Alexander Skarsgård On His Sundance Hit & The Problem With Relationship Rumors

Photo: Sam Emerson
The big-screen adaptation of Phoebe Gloekner's beloved illustrated 2002 novel The Diary of a Teenage Girl just premiered at Sundance (and was quickly bought by Sony Picture Classics). This tricky flick about a 15-year-old girl in the swinging '70s of San Francisco was immediately hailed as "ideally cast and skillfully handled" and "remarkably vibrant and frank." Minnie (Bel Powley) has lost her virginity, but her louche lover is also her mom's boyfriend, Monroe, played by Alexander Skarsgård. With the adapted script and direction by Marielle Heller, Skarsgård manages to make Monroe not exactly sympathetic, but a little more complicated than your typical after-school special, warning against adult predators. In addition to excellent '70s style and an even cooler soundtrack, Diary has a wonderful visual style that incorporates animation. Plus, Kristen Wiig is in serious drama mode as a mom with plenty of problems, not the least of which is her fondness for drugs and a general disregard for personal boundaries.  Refinery29 sat down with Skarsgård at Sundance in the Acura Press Lounge to chat about doing drama, relationship rumors, and much more. One thing that really struck me about this movie is that I've never seen an American movie that treats teen, female sexuality this way. Did it give you some sort of insight what it was like to be a teen girl?
"I felt that when I read the script. I felt that it was a unique story — a story that hadn't been told before. It's a really brave script. I think it's a shame that we have seen so many coming-of-age stories with boys where they address sexuality, but when it comes to girls, they're always waiting on the knight in shining armor to come in on the white stallion to save them, you know? As if the only thing teenage girls think about is marriage and kids, which I think makes young girls uncomfortable. Or, teen girls feel like that there's something wrong with them if they think about sex, because, again, you never see that.
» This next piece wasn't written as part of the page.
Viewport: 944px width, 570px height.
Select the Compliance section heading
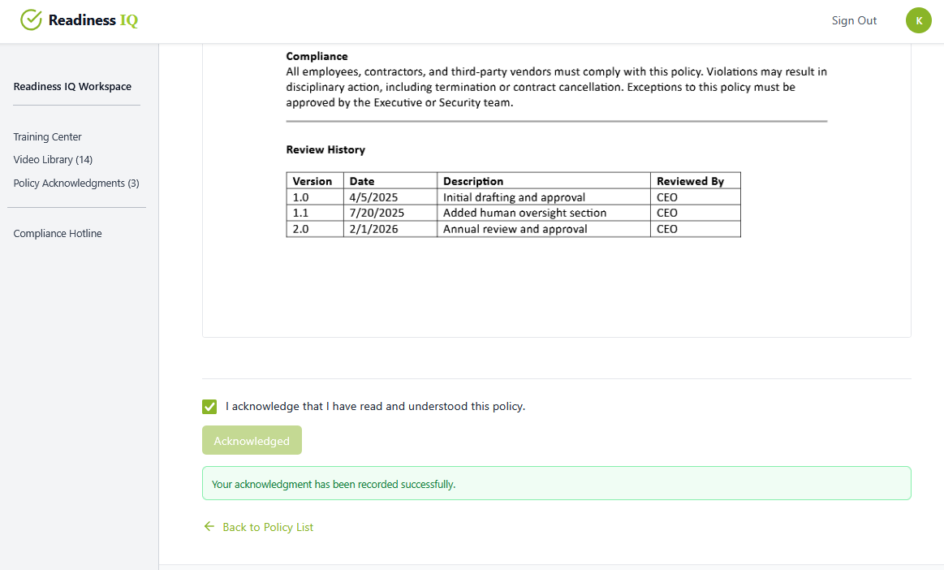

So, it was very refreshing to read a script where a girl actually can address that." As a grown woman who was once a 15-year-old girl, it's interesting for me to watch this and sympathize with her in wanting to have this sexy affair with an older man, and as an adult, know that that's an abuse of power and wrong and terrible. It's this mélange of hot but dirty but wrong...
"Right, and we spent a lot of time in prep talking about that relationship and making it nuanced and layered. It was important to me that Monroe wasn't just a predator. It was important to find moments between Monroe and Minnie that were genuine and were real. Monroe kind of pulls himself out of that, and, like you said, realizes, 'This is wrong, I'm a grown man. This is not [okay].' But, then he's drawn back into it again. So, it's a very complex and interesting relationship to me." The Diary of a Teenage Girl book has such an intense fan base who are drawn to feminism, comic books, subversive art, sexuality — all that kind of stuff. It's daring to take it on, and it's always exciting to see a female writer and director.
"Right, and one who's so badass and so good, you know? [laughs] When I met [director] Mari [Heller], she had that energy and that intensity, and I felt immediately that I wanted to work with this woman." Of course I was a huge fan of True Blood, but I'm also a fan of your work in The East, Melancholia, What Maisie Knew — all of these roles that seem to subvert your sexy image. Are you taking parts like these on purpose?
"Not at all. I really don't have a plan or a strategy. When I read a script, it's very basic. It's all about do I connect or not? Is this something I'm creatively excited about? The combination of the script and meeting the filmmaker — you're either excited or you're not. I can't say what I'm going to be excited about, or a specific genre, or a specific type of director, or a specific role. I have a tendency to be more inspired and more excited if it's something that I feel like I haven't done, you know?  "When I was on True Blood, every hiatus, I did actively search for roles that were different. Not because I felt that I needed to show people that I could play someone other than Eric Northman, but because I creatively wasn't interested in — after shooting the show for seven months — going straight from that to playing a character that was exactly the same. Those three films that you mentioned were movies where I really felt like they were characters I hadn't played before, and they had filmmakers that I was really excited to work with." It seems that every time you're seen out with a woman, there are relationship rumors — as there were in 2013 with Ellen Page. Does that make your life harder, or do you just ignore it?
"Well, I ignore it. I don't buy those magazines, and I don't read those sites. I realize that that's the reality. If I go to a hockey game with Ellen — who is a super dear friend of mine who I really bonded with while filming The East — I understand that if we hang out or get coffee, there might be rumors that we're dating or whatever. But, I don't care. I'm not going to not see my friends because of that. I'm not going to let rumors dictate what I do or how I lead my life."
This interview has been edited and condensed for clarity.